Over 10 million people could lose an average of £73,000 each in retirement if their annual pension increase is currently linked to the retail price index. This is because Chancellor Rishi Sunak has backed the request made by the UK Statistics Authority for the country to ditch RPI and use a version of the consumer price index that includes owner-occupiers’ housing costs, known as CPIH.
How this can happen without barely whimper amazes me. There’d be outrage, protests in the street, questions in parliament if it happened to any other group in society.
Millions of defined benefit pension savers will see their future retirement incomes slashed after Sunak pressed ahead with a change in the way that inflation is calculated. The difference between how the two indices are calculated has meant RPI has been one percentage point higher than CPIH on average.

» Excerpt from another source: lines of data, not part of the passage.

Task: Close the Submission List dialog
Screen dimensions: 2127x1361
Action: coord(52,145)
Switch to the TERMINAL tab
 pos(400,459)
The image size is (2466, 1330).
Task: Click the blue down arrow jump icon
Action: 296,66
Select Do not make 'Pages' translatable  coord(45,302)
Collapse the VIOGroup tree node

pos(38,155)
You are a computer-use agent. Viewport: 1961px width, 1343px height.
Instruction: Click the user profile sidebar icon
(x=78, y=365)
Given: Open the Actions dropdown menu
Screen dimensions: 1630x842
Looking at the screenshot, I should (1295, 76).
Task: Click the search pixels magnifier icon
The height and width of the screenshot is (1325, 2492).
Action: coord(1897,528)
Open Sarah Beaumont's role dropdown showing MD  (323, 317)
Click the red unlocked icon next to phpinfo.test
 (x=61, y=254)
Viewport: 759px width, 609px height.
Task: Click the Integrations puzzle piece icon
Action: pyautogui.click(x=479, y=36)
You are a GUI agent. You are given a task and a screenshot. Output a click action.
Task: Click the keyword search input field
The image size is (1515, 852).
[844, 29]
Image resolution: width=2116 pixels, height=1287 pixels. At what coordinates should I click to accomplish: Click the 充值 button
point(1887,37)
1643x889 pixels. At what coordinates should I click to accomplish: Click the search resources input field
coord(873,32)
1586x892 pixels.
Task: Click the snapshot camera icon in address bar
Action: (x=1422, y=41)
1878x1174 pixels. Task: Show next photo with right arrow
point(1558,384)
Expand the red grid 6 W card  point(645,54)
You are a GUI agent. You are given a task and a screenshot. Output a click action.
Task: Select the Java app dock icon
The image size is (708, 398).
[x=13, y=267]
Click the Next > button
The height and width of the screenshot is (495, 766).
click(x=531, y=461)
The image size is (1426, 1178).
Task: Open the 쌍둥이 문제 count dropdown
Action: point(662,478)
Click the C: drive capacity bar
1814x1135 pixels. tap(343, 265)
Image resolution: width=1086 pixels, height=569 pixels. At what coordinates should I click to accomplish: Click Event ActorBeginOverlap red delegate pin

Switching to the lower measure would therefore significantly reduce the amount of income that members of “final salary” pension schemes receive. Annual pension payments are routinely upgraded by RPI.
Private sector benefit pension scheme members will be the most affected – yes it’s the private sector not public that suffers again – as their annual income will be uprated by a lower figure each year from 2030. Anyone looking to transfer their defined benefit pot into a more flexible personal pension will now find their transfer value has fallen.
Jos Vermeulen, of Insight Investment, said anyone with a pension linked to RPI would see an immediate drop in the value of their pension pot. He added: “It is terrible news for millions of pensioners and companies that have done the right thing.”
Pension schemes could also be affected as they will have to pay out CPI-linked increases but may have bought RPI-linked bonds to help pay for future pensions. This mismatch could cause a funding issue. Pensioners living off annuities will also be affected if their annuity is “index-linked” and is currently uprated by RPI. Standard annuities, however, do not increase every year.
Those in the civil service pension scheme will not be affected, as pensioners have only been paid CPI-linked increases since 2011. In 2030 the RPI measure of inflation will effectively be scrapped and the Chancellor said losers from the changes would receive no compensation. By then, the inflation rate will be fully aligned with CPIH.
Your pension income will slowly and steadily be eroded from 2030, compared with what you otherwise would have received. Between now and 2030, nothing will change.
Ian Mills of Barnett Waddingham, a consultancy, said pensioners would be the big losers but most would not feel it for many years. He said: “The Chancellor has introduced ‘exponential decay’ into the pensions system.
This is arguably the biggest and cleverest stealth tax of all time, with the Chancellor managing to trump even Gordon Brown’s 1997 raid on pension funds.”
Alex Waite of consultancy LCP said that although the new measure of inflation might be only between 0.5 and one percentage points lower per year, it could mount up over decades.
He said: “We estimate that a typical 65-year-old woman will see her overall pension end up 15pc lower under the new measure than if RPI had been retained; for a man it would be 14pc.”
For a pension that was due to pay £10,000 per year, the income could end up £1,500 lower than it would have otherwise been. A 70-year-old man would see his total pension drop by 11pc on average, and a woman 13pc.
There is nothing that can be done to prevent the fall in future income, according to Mr Vermeulen, who said pensioners would slowly but surely become poorer as a result of the changes.